Impressionen vom neuen Golf Blue e-motion.
Suzuki Plug-in-Technologie.
Auch aus dem Hause Suzuki gibt es einen innovativen Beitrag zur Elektromobilität. Im Suzuki Swift wurde erstmals die sogenannte Plug-in-Technologie eingesetzt. Im Gegenzug zu den meisten heute bereits erhältlichen Hybrid-Fahrzeugen, wird bei dieser Antriebstechnologie das Fahrzeug nicht von Verbrennungsmotor, Elektromotor oder einer Kombination aus beidem angetrieben, sondern ausschließlich vom Elektromotor. Dieser kann an jeder handelsüblichen Steckdose aufgeladen werden. Lädt der Fahrer das Fahrzeug mit Ökostrom auf, so kann er die Kurzstrecken völlig CO2-neutral zurücklegen. Aber auch bei weiteren Strecken muss man sich nicht um erschöpfte Batterien sorgen: Sinkt der Ladezustand während der Fahrt zu sehr ab, lädt ein Generator die Batterie automatisch wieder auf. Der Benzinmotor dient bei Suzuki nur als Hilfsmotor. Die ersten Fahrzeuge der Plug-in-Reihe sollen noch in diesem Jahr in Japan zu Testzwecken auf die Straße kommen.
Der Suzuki Swift Plug-in.
Im Oktober 2009 wurde der Suzuki Swift Plug-in-Hybrid auf der Tokyo Motor Show vorgestellt und überzeugte das internationale Publikum auf der ganzen Linie. Kurze Strecken von bis zu 20 Kilometern Länge können im Swift Plug-in Hybrid rein elektrisch gefahren werden. Damit deckt er vor allem in Ballungsgebieten und Großstädten bereits viele Fahrten zur Arbeit oder zum Einkaufen ab. Der Elektromotor des Swift Plug-In Hybrid leistet maximal 55 kW und bezieht die benötigte Energie aus einer modernen Lithium-Ionen-Batterie, die Platz sparend in der Mittelkonsole untergebracht ist. Der Generator des Swift wird von einem Dreizylinder-Benzinmotor mit 660 cm3 Hubraum und einer maximalen Leistung von 40 kW angetrieben, der auch in vielen japanischen Kei-Cars zum Einsatz kommt.
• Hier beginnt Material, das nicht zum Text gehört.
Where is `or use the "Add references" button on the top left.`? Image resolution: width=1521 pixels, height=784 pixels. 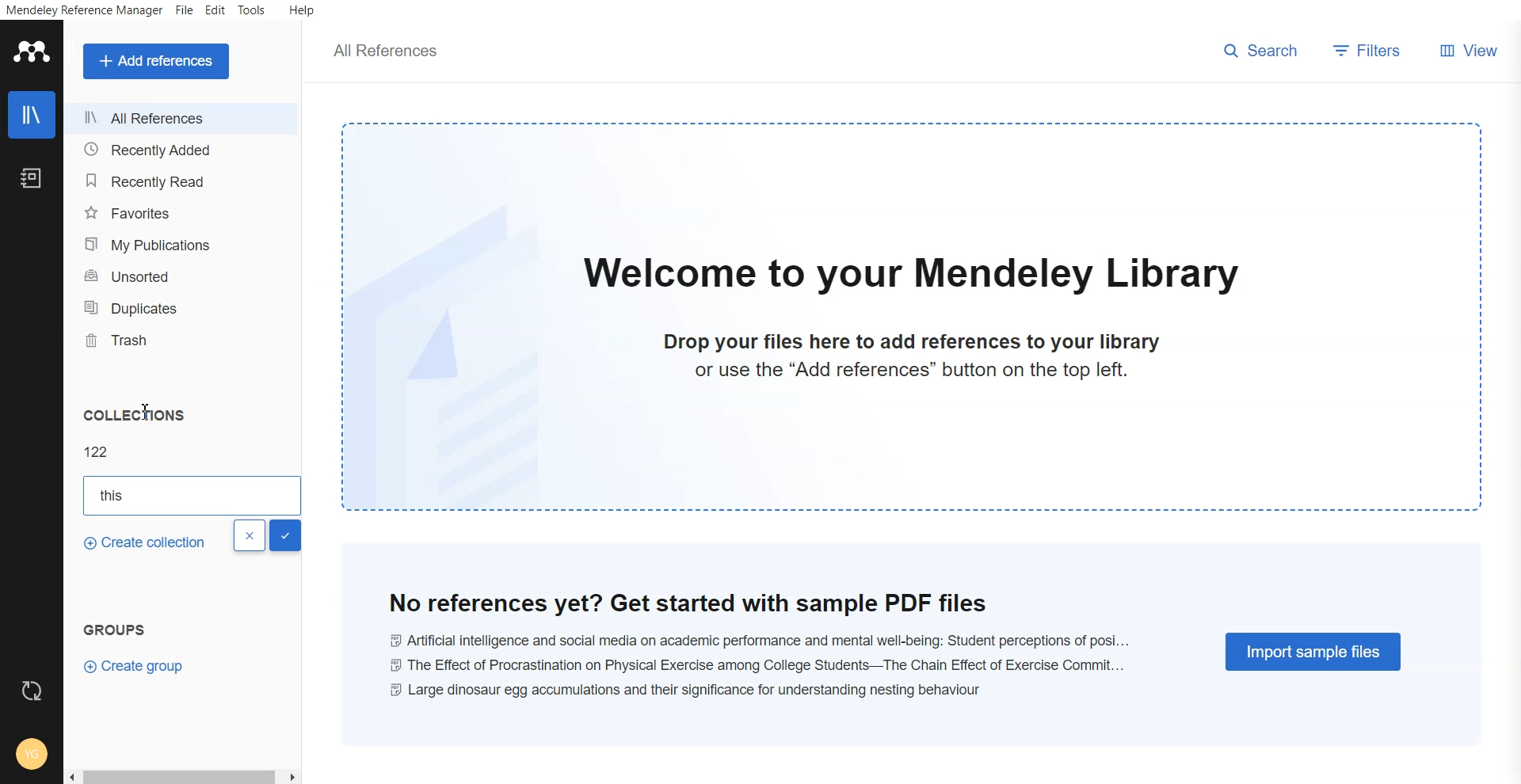
or use the "Add references" button on the top left. is located at coordinates (915, 371).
Dieses Technik-Konzept ermöglicht es, dass der Swift Plug-in Hybrid nicht nur für Kurzstreckenfahrten geeignet ist.
Impressionen vom Suzuki Swift Plug-in.
Audi e-tron Technologie.
Die Audi e-tron Technologie ist nicht einfach nur ein Elektromotor, sondern vielschichtig und ganzheitlich zukunftsorientiert. Sie kombiniert die Leichtbaukomptenz der Marke Audi mit innovativen Assistenzsystemen - und einem Antriebsstrang, der die individuellen Bedürfnisse der Audi Fahrerinnen und Fahrer in jedem Audi e-tron in den Vordergrund stellt.
Der Audi A1 e-tron. Emissonsfrei in der Stadt.
Der A1 e-tron präsentiert sich als kompaktes Elektroauto in der Premium-Klasse. Für emissionsfreie Fahrten bietet er einen kräftigen Elektromotor bereit. Zusätzlich ist ein Verbrennungsmotor an Bord, der die Batterie im Ausnahmefall nachlädt. Dank der Spitzenleistung seiner E-Maschine von 75 kW (102 PS) fährt sich der A1 e-tron überaus agil. Das viersitzige, zweitürige Stadtauto ist speziell für den täglichen Einsatz in Ballungsräumen konzipiert. Das sportliche Design und die 18-Zoll-Räder unterstreichen den "Vorsprung durch Technik", der auch bei der e-tron Reihe gelebt wird.
Dass er nicht nur für Stadtfahrten geeignet ist, zeigte der Audi A1 e-tron erst kürzlich bei der Silvretta E-Auto. Bei dieser Really nehmen ausschließlich Elektrofahrzeuge teil. Der A1 e-tron konnte dieses Rennen souverän vor der Konkurrenz gewinnen.